There is no cure for rabies, and the disease is typically fatal once it takes hold. This perhaps explains why the disease is so well-known. However, there is an effective vaccine for rabies. This important shot is included in all kitten vaccines, and is typically administered when the cat is three to four months old.
Preventing rabies is as simple as ensuring the kitten gets the vaccine. Be sure to talk with your veterinarian about a re-vaccination schedule. Some states have laws in place for when pet owners should return to their vet to get another vaccine.
With the rabies vaccination so effective, most of the encounters with the disease involve strays or wild animals. In North America, foxes, raccoons, bats and skunks present the most danger to you and your pets. Rabies is zoonotic, meaning it can be transferred to humans. Be careful if you encounter an animal that you suspect has rabies, and call animal control immediately.
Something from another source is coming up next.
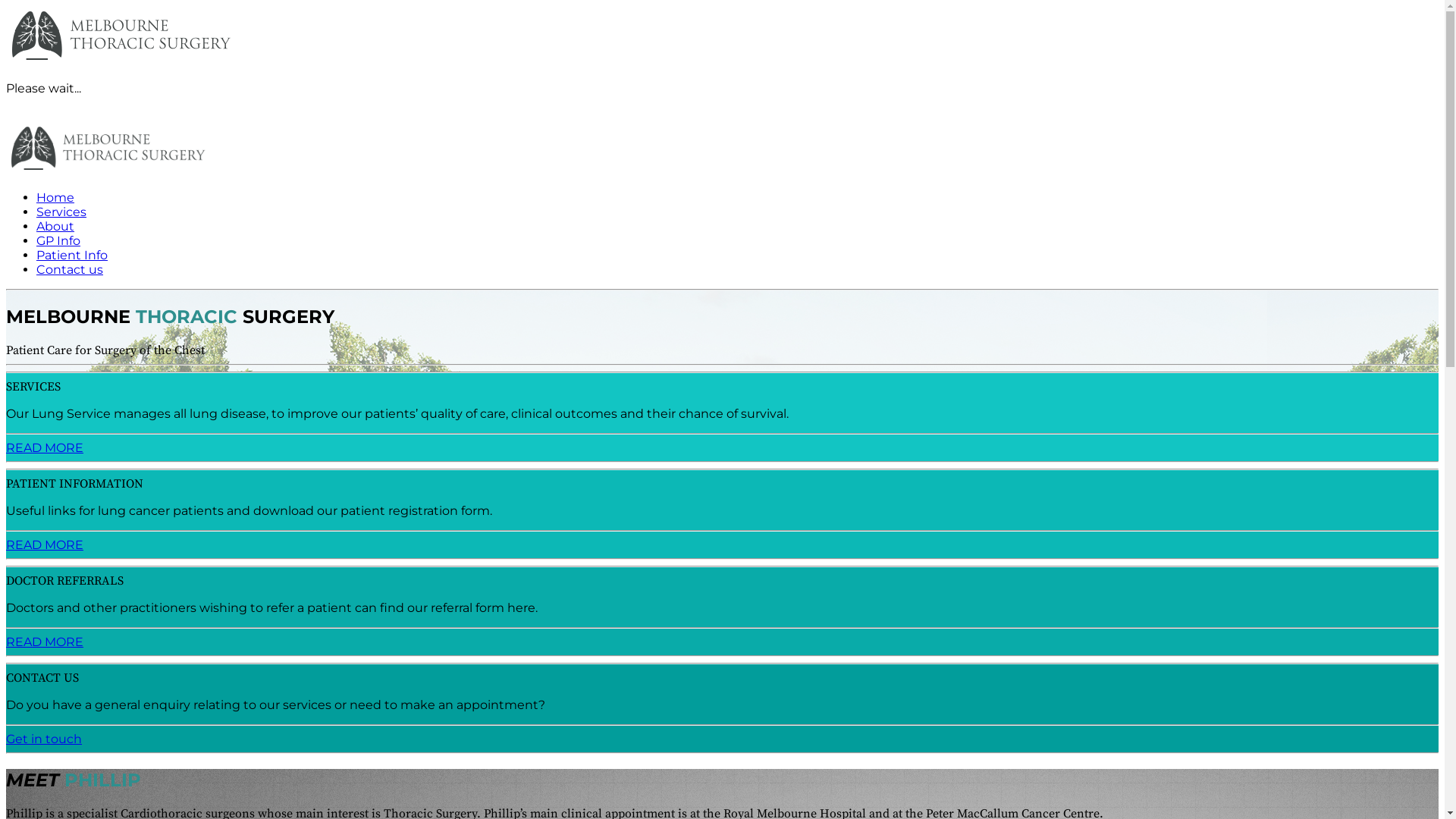 Image resolution: width=1456 pixels, height=819 pixels. What do you see at coordinates (68, 268) in the screenshot?
I see `'Contact us'` at bounding box center [68, 268].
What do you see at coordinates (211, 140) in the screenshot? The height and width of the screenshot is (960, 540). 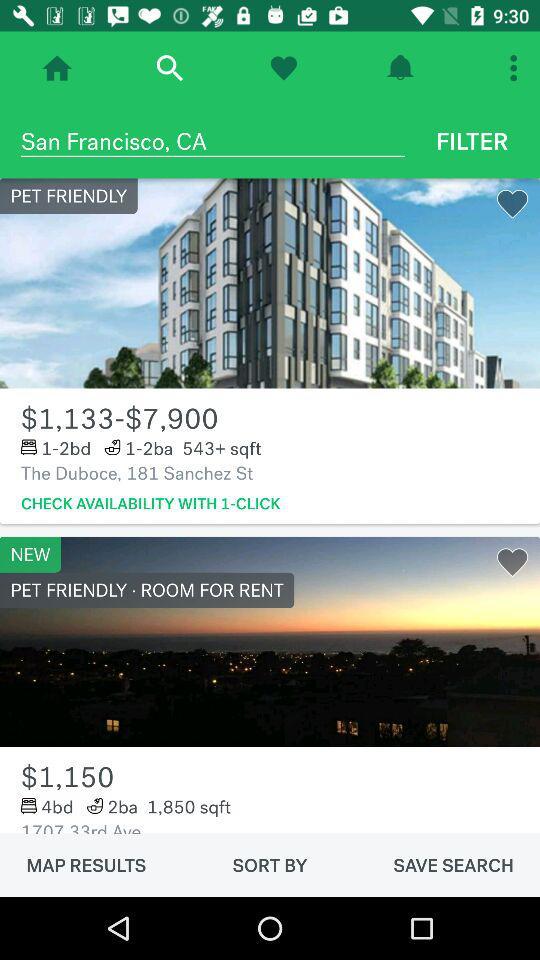 I see `the san francisco, ca` at bounding box center [211, 140].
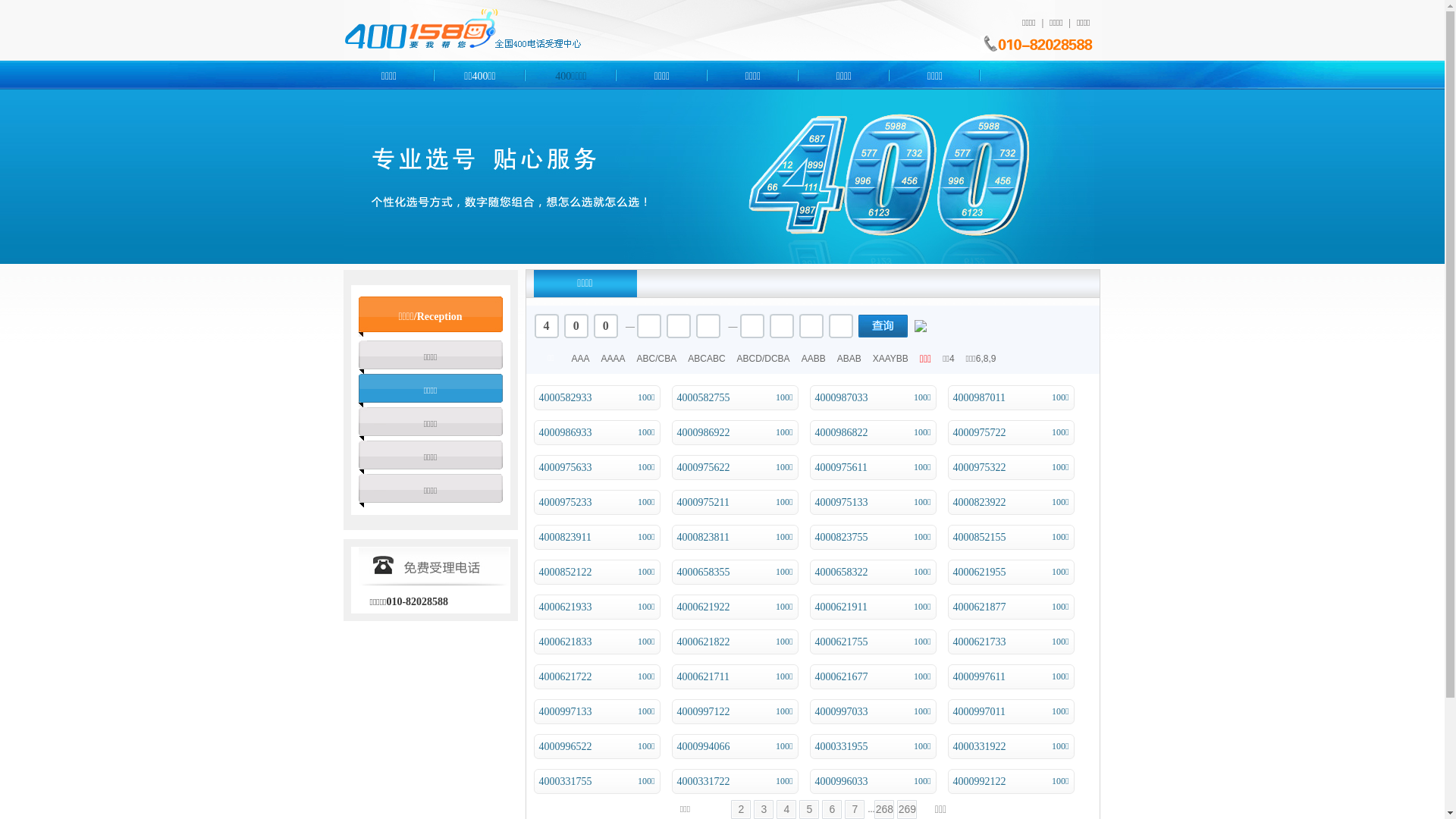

Cats infected with rabies will show numerous clinical signs that should be relatively easy to spot. The initial stage of the disease will cause a marked change in normal cat behavior. Shy cats will become aggressive, while extroverted felines will suddenly become quiet and nervous.
The second stage is what most people think of when they hear "rabies." This includes excessive saliva and drooling in the mouth, possibly appearing foamy. The animal will turn vicious and will likely attack other animals in the area. Muscle spasms are also common in this stage. In the final stage, the animal becomes paralyzed and typically dies shortly thereafter.
Rabies can be a scary concept, but by being a responsible pet owner and knowing all the signs, you can reduce the risk of the disease for you and your pet to almost zero.